Ortona: allo Zambra il docufilm su Giulio Regeni

Il Cinema Zambra e ANPI Ortona insieme per Giulio Regeni: mercoledì 18 febbraio proiezione speciale tra memoria e impegno civile

Il Cinema Auditorium Zambra di Ortona ospita la proiezione speciale dedicata alla memoria e alla ricerca di una verità che fa ancora discutere: mercoledì 18 febbraio, alle ore 20:45, la sala ospiterà il film documentario “Giulio Regeni – Tutto il male del mondo”, per la regia di Simone Manetti.

L’appuntamento intende offrire un momento di riflessione profonda su una delle vicende più toccanti della storia recente, analizzando i fatti legati alla tragica scomparsa del giovane ricercatore italiano.

L’iniziativa nasce dalla stretta collaborazione con la sezione ANPI Dario Serafini di Ortona, a testimonianza di una volontà comune di trasformare il cinema in un presidio di legalità e impegno civile.
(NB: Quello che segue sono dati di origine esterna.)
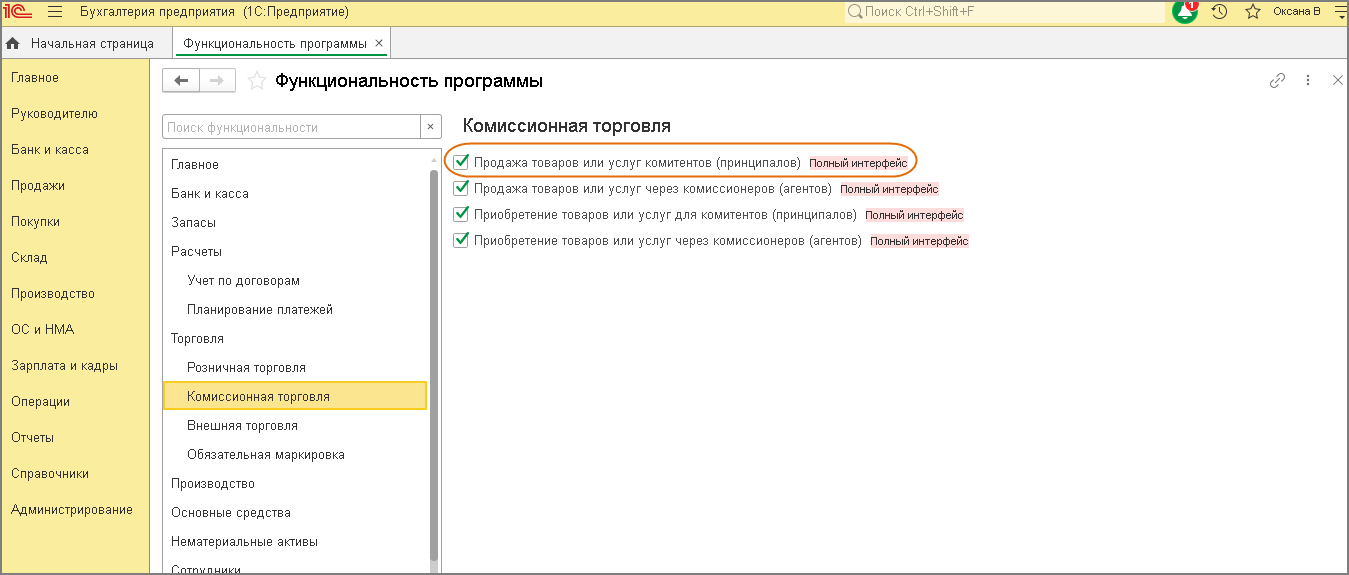Click the functionality search input field
The height and width of the screenshot is (575, 1349).
pos(290,127)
La proiezione si inserisce in un percorso culturale volto a sensibilizzare il pubblico sui diritti umani e sulla necessità di una coscienza collettiva vigile, invitando la cittadinanza a partecipare a un racconto che esige giustizia e verità.

Lorenza Sorino e Arturo Scognamiglio di Unaltroteatro hanno sottolineato l’importanza dell’evento:

«Abbiamo accolto con profonda convinzione la proposta dell’ANPI per la proiezione di questo documentario, ritenendolo un atto necessario a dieci anni dalla scomparsa di Giulio Regeni. Per noi, lo Zambra non è solo una sala cinematografica, ma un centro pulsante di vita civile che accoglie e sostiene con forza proposte capaci di scuotere le coscienze. Crediamo fermamente che una struttura come questa debba rivendicare la sua natura di luogo d’elezione per la riflessione, il confronto e la condivisione: uno spazio dove la sensibilizzazione diventa azione culturale e dove la comunità può ritrovarsi per interrogarsi sui temi più urgenti del nostro presente».

A queste parole si unisce il messaggio della sezione ANPI di Ortona:

«La proiezione di questo documentario non è soltanto un momento di memoria, ma un atto civile. Giulio rappresenta tutti coloro che credono nella libertà, nella dignità umana e nella ricerca del sapere. La sua storia ci interpella e ci obbliga a non distogliere lo sguardo. Ribadiamo con forza l’importanza di giungere alla verità per rispetto verso Giulio e la sua famiglia e per difendere i valori democratici della nostra Repubblica. Finché la verità non sarà pienamente accertata, continueremo ad impegnarci perché la memoria è un dovere e la giustizia un diritto universale».